GIVEN DATA section start

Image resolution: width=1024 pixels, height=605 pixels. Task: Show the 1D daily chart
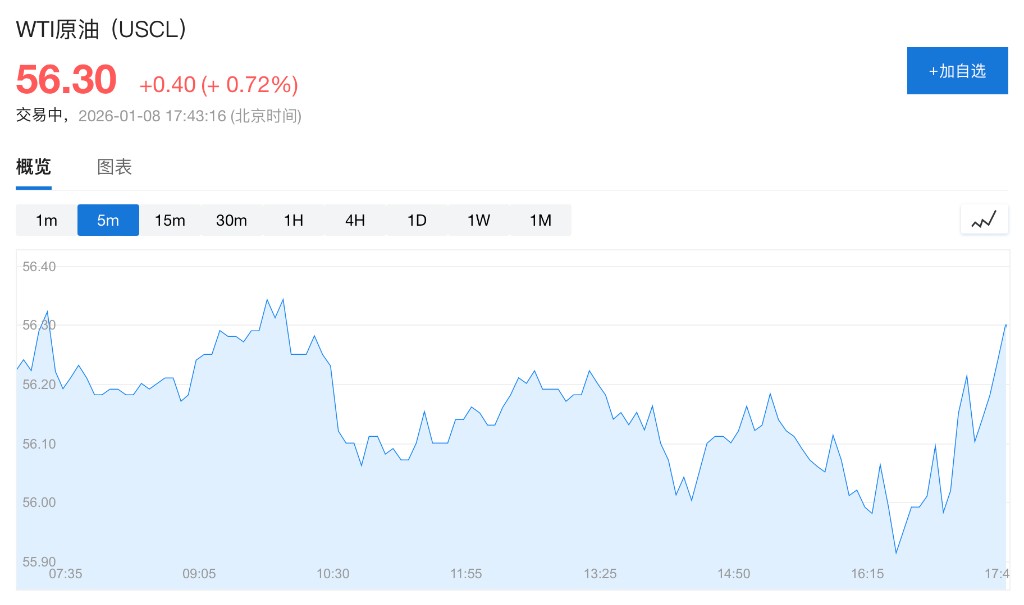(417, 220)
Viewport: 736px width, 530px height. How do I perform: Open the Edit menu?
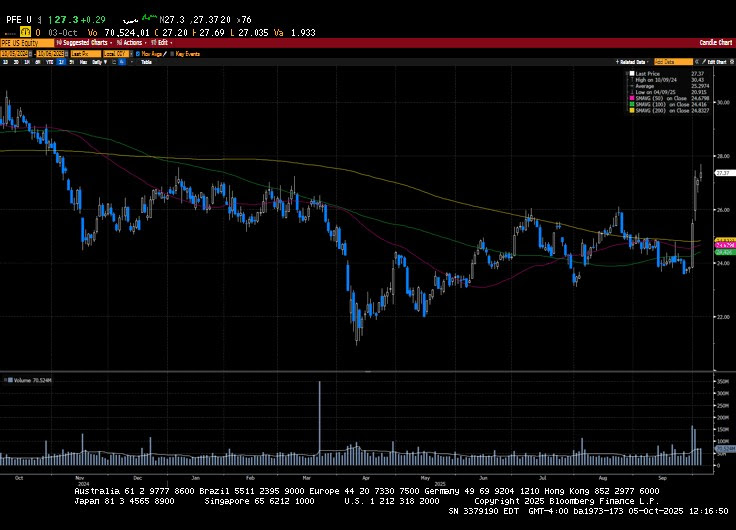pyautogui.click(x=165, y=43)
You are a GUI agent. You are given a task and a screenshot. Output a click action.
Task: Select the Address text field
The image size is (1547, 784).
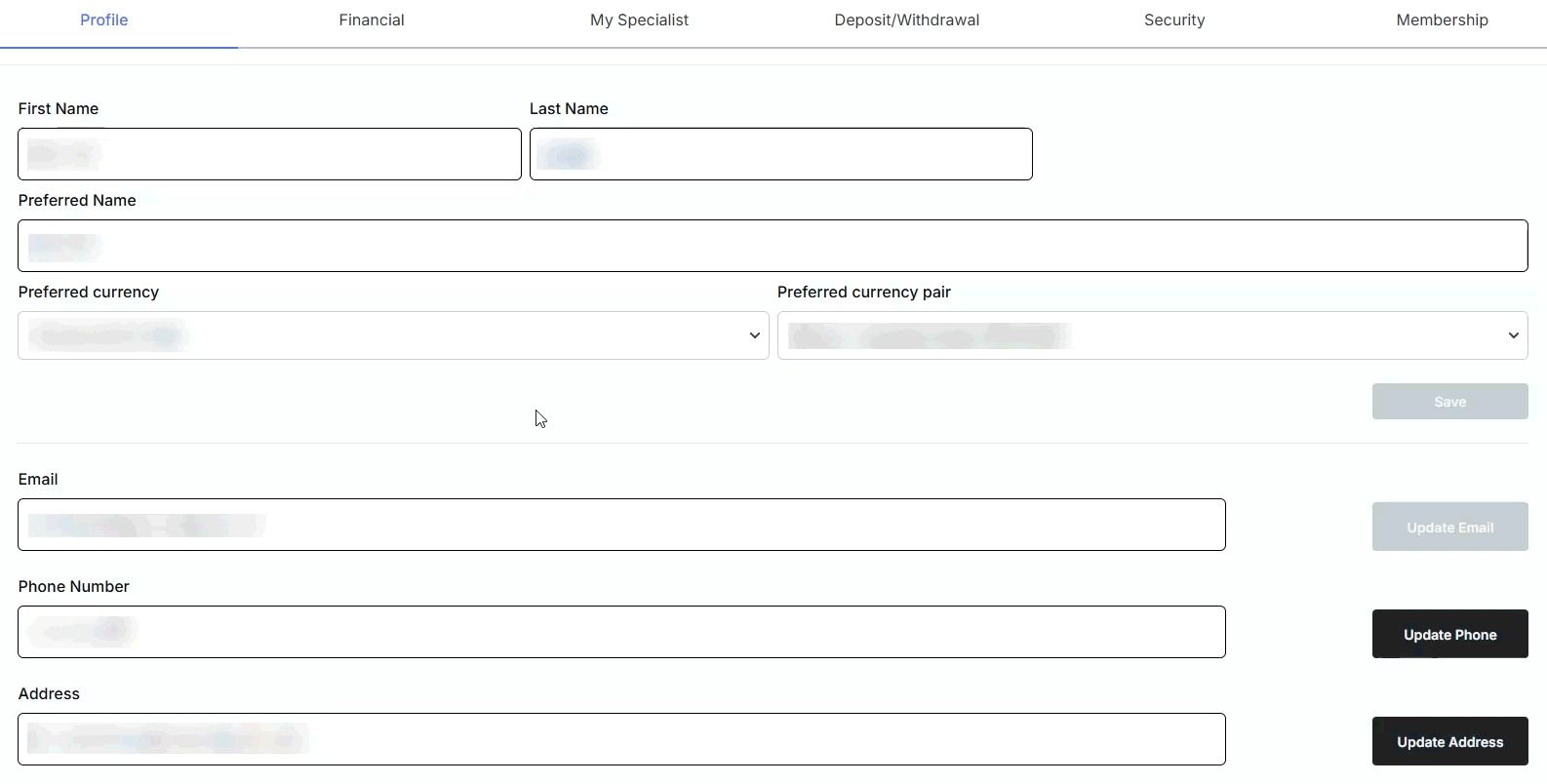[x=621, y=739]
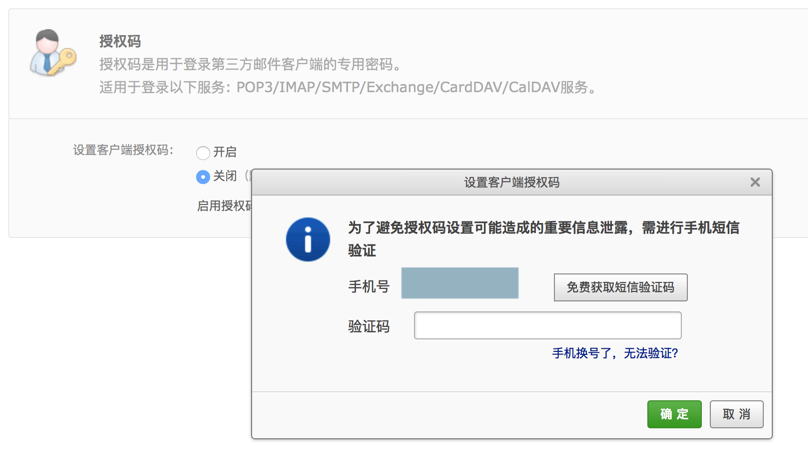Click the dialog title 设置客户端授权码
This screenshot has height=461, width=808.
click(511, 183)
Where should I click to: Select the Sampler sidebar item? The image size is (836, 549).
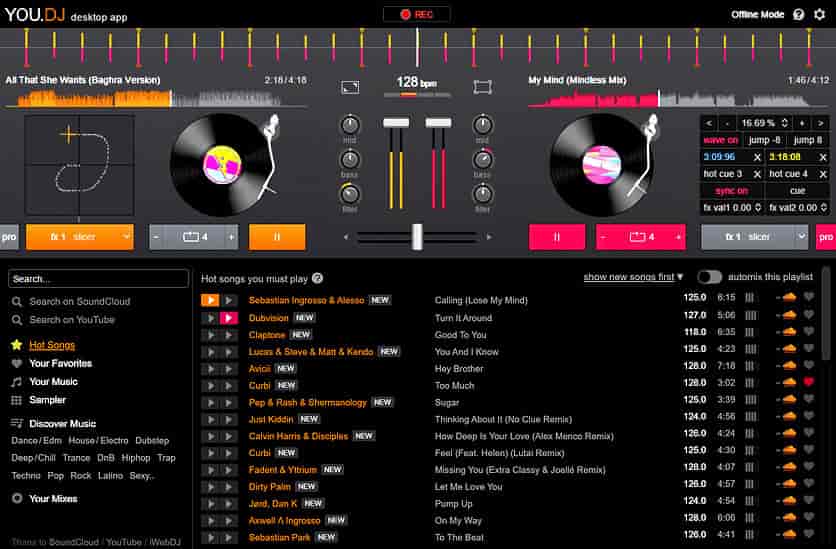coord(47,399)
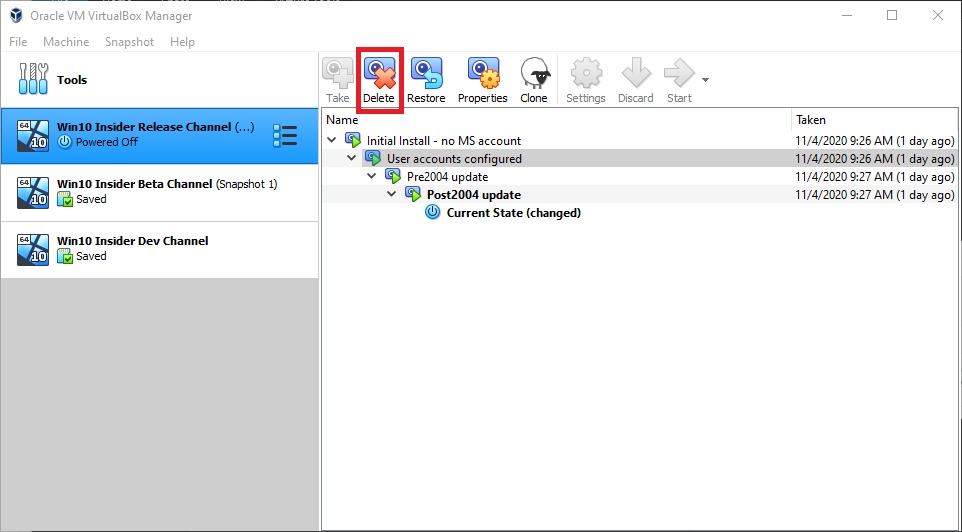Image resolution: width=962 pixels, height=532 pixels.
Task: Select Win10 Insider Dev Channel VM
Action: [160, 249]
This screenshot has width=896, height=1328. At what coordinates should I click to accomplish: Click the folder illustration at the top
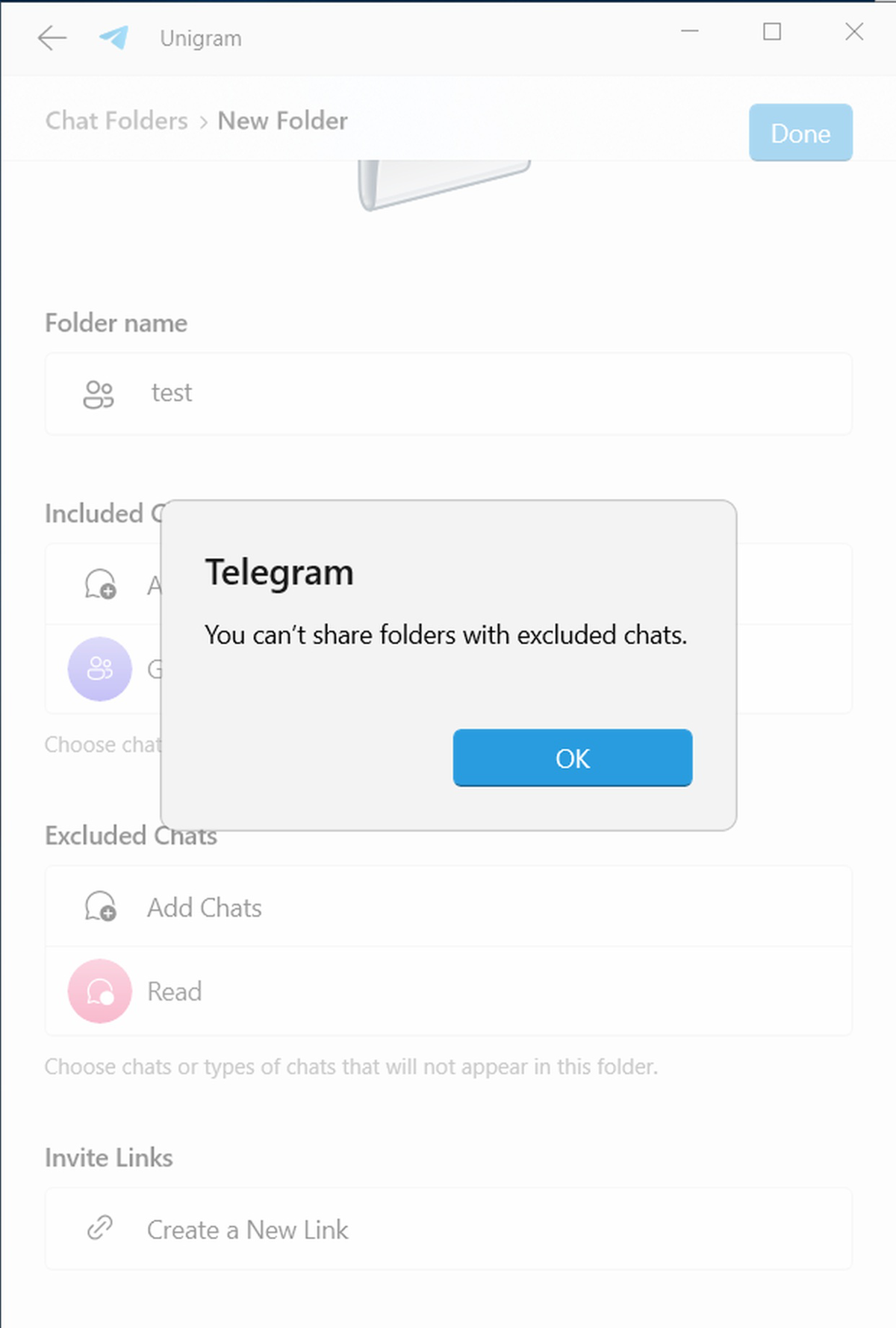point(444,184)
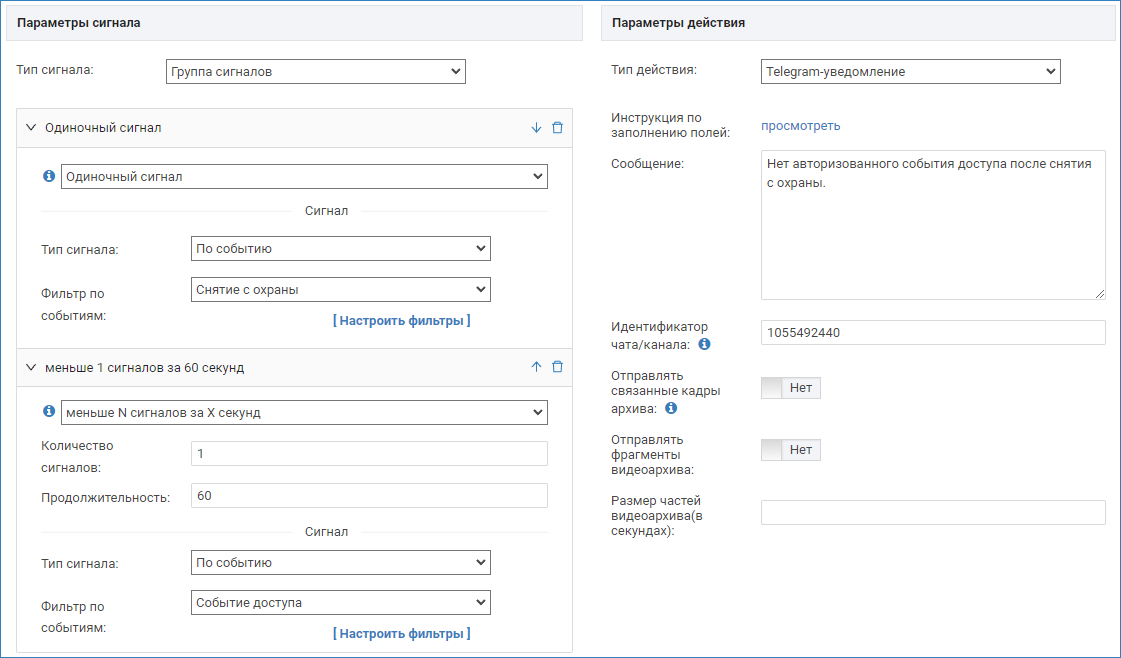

GIVEN DATA section end

* ACTIVITY
Please reproduce exactly, and nothing more, the lines from the one containing "Task: Select the Address text field" through the last line of the entries, both included; pictures stay out.

* TASK RESPONSE
Task: Select the Address text field
The image size is (1547, 784).
[x=621, y=739]
Click the dialog title 设置客户端授权码
This screenshot has height=461, width=808.
click(511, 183)
Where should I click to: Select the Sampler sidebar item? The image size is (836, 549).
coord(47,399)
Image resolution: width=962 pixels, height=532 pixels.
Task: Select Win10 Insider Dev Channel VM
Action: [160, 249]
This screenshot has width=896, height=1328. At what coordinates should I click to accomplish: Click the folder illustration at the top
point(444,184)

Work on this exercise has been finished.